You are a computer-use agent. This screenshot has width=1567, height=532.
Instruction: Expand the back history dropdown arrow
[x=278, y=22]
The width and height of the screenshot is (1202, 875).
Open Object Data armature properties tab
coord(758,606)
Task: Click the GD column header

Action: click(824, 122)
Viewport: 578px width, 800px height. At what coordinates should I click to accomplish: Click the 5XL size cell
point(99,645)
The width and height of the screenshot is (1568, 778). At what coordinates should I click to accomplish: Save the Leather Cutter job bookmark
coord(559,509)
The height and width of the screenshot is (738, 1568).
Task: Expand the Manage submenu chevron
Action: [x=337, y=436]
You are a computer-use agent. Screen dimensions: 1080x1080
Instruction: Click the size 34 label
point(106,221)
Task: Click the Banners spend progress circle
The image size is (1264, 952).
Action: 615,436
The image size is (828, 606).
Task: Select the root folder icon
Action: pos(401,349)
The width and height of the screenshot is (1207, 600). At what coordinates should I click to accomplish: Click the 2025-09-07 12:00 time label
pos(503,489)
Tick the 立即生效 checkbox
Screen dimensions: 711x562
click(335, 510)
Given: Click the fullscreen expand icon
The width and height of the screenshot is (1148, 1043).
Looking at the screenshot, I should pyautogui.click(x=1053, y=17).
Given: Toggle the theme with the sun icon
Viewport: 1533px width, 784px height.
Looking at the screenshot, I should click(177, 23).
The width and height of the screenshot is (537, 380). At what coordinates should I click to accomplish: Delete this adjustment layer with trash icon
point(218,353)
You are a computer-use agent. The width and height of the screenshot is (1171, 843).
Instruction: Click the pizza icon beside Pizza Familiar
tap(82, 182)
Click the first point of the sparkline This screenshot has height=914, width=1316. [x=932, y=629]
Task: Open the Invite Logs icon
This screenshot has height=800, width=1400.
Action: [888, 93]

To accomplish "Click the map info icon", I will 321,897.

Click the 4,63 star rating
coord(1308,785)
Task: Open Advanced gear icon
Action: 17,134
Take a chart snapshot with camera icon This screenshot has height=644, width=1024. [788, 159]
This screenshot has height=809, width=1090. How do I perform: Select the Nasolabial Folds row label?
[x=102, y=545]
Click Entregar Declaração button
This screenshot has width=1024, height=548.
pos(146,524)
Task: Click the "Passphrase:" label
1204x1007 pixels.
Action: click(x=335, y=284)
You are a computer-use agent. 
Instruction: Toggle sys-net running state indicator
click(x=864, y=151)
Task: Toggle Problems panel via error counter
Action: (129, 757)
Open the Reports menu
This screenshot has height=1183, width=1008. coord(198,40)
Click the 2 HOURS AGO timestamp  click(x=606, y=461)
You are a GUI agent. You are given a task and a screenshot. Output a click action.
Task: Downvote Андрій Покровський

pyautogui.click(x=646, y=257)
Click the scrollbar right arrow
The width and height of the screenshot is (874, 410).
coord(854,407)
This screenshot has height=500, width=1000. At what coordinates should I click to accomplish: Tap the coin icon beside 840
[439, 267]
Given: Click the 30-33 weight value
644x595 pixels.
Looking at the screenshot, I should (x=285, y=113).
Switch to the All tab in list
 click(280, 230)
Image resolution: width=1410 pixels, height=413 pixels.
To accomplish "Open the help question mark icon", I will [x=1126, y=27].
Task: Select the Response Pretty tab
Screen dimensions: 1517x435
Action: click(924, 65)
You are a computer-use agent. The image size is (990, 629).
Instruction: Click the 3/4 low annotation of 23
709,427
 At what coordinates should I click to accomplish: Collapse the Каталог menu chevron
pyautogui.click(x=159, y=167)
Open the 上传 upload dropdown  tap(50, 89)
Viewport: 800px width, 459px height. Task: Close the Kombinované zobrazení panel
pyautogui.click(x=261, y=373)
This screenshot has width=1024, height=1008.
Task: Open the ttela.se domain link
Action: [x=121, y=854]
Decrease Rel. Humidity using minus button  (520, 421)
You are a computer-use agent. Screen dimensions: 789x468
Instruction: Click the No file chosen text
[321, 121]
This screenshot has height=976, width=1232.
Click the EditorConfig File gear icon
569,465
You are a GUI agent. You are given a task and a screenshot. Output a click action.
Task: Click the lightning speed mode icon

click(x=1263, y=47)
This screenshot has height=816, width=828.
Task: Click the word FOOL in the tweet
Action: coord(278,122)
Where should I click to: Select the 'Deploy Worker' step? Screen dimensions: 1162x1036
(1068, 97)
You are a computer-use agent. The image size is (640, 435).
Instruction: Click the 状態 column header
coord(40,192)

**EXERCISE OBJECTIVE:** Repeat all of the records above exactly as written.

**ANSWER TO THE PROBLEM:**
You are a computer-use agent. This screenshot has width=1567, height=532.
Instruction: Expand the back history dropdown arrow
[x=278, y=22]
The width and height of the screenshot is (1202, 875).
Open Object Data armature properties tab
coord(758,606)
Task: Click the GD column header

Action: click(824, 122)
Viewport: 578px width, 800px height. At what coordinates should I click to accomplish: Click the 5XL size cell
point(99,645)
The width and height of the screenshot is (1568, 778). At what coordinates should I click to accomplish: Save the Leather Cutter job bookmark
coord(559,509)
The height and width of the screenshot is (738, 1568).
Task: Expand the Manage submenu chevron
Action: [x=337, y=436]
You are a computer-use agent. Screen dimensions: 1080x1080
Instruction: Click the size 34 label
point(106,221)
Task: Click the Banners spend progress circle
The image size is (1264, 952).
Action: 615,436
The image size is (828, 606).
Task: Select the root folder icon
Action: pos(401,349)
The width and height of the screenshot is (1207, 600). At what coordinates should I click to accomplish: Click the 2025-09-07 12:00 time label
pos(503,489)
Tick the 立即生效 checkbox
Screen dimensions: 711x562
click(335, 510)
Given: Click the fullscreen expand icon
The width and height of the screenshot is (1148, 1043).
Looking at the screenshot, I should pyautogui.click(x=1053, y=17).
Given: Toggle the theme with the sun icon
Viewport: 1533px width, 784px height.
Looking at the screenshot, I should click(177, 23).
The width and height of the screenshot is (537, 380). At what coordinates should I click to accomplish: Delete this adjustment layer with trash icon
point(218,353)
You are a computer-use agent. The width and height of the screenshot is (1171, 843).
Instruction: Click the pizza icon beside Pizza Familiar
tap(82, 182)
Click the first point of the sparkline This screenshot has height=914, width=1316. [x=932, y=629]
Task: Open the Invite Logs icon
This screenshot has height=800, width=1400.
Action: [888, 93]

To accomplish "Click the map info icon", I will 321,897.

Click the 4,63 star rating
coord(1308,785)
Task: Open Advanced gear icon
Action: 17,134
Take a chart snapshot with camera icon This screenshot has height=644, width=1024. [788, 159]
This screenshot has height=809, width=1090. How do I perform: Select the Nasolabial Folds row label?
[x=102, y=545]
Click Entregar Declaração button
This screenshot has width=1024, height=548.
pos(146,524)
Task: Click the "Passphrase:" label
1204x1007 pixels.
Action: click(x=335, y=284)
You are a computer-use agent. 
Instruction: Toggle sys-net running state indicator
click(x=864, y=151)
Task: Toggle Problems panel via error counter
Action: (129, 757)
Open the Reports menu
This screenshot has height=1183, width=1008. coord(198,40)
Click the 2 HOURS AGO timestamp  click(x=606, y=461)
You are a GUI agent. You are given a task and a screenshot. Output a click action.
Task: Downvote Андрій Покровський

pyautogui.click(x=646, y=257)
Click the scrollbar right arrow
The width and height of the screenshot is (874, 410).
coord(854,407)
This screenshot has height=500, width=1000. At what coordinates should I click to accomplish: Tap the coin icon beside 840
[439, 267]
Given: Click the 30-33 weight value
644x595 pixels.
Looking at the screenshot, I should (x=285, y=113).
Switch to the All tab in list
 click(280, 230)
Image resolution: width=1410 pixels, height=413 pixels.
To accomplish "Open the help question mark icon", I will [x=1126, y=27].
Task: Select the Response Pretty tab
Screen dimensions: 1517x435
Action: click(924, 65)
You are a computer-use agent. The image size is (990, 629).
Instruction: Click the 3/4 low annotation of 23
709,427
 At what coordinates should I click to accomplish: Collapse the Каталог menu chevron
pyautogui.click(x=159, y=167)
Open the 上传 upload dropdown  tap(50, 89)
Viewport: 800px width, 459px height. Task: Close the Kombinované zobrazení panel
pyautogui.click(x=261, y=373)
This screenshot has width=1024, height=1008.
Task: Open the ttela.se domain link
Action: [x=121, y=854]
Decrease Rel. Humidity using minus button  (520, 421)
You are a computer-use agent. Screen dimensions: 789x468
Instruction: Click the No file chosen text
[321, 121]
This screenshot has height=976, width=1232.
Click the EditorConfig File gear icon
569,465
You are a GUI agent. You are given a task and a screenshot. Output a click action.
Task: Click the lightning speed mode icon

click(x=1263, y=47)
This screenshot has height=816, width=828.
Task: Click the word FOOL in the tweet
Action: coord(278,122)
Where should I click to: Select the 'Deploy Worker' step? Screen dimensions: 1162x1036
(1068, 97)
You are a computer-use agent. The image size is (640, 435).
Instruction: Click the 状態 column header
coord(40,192)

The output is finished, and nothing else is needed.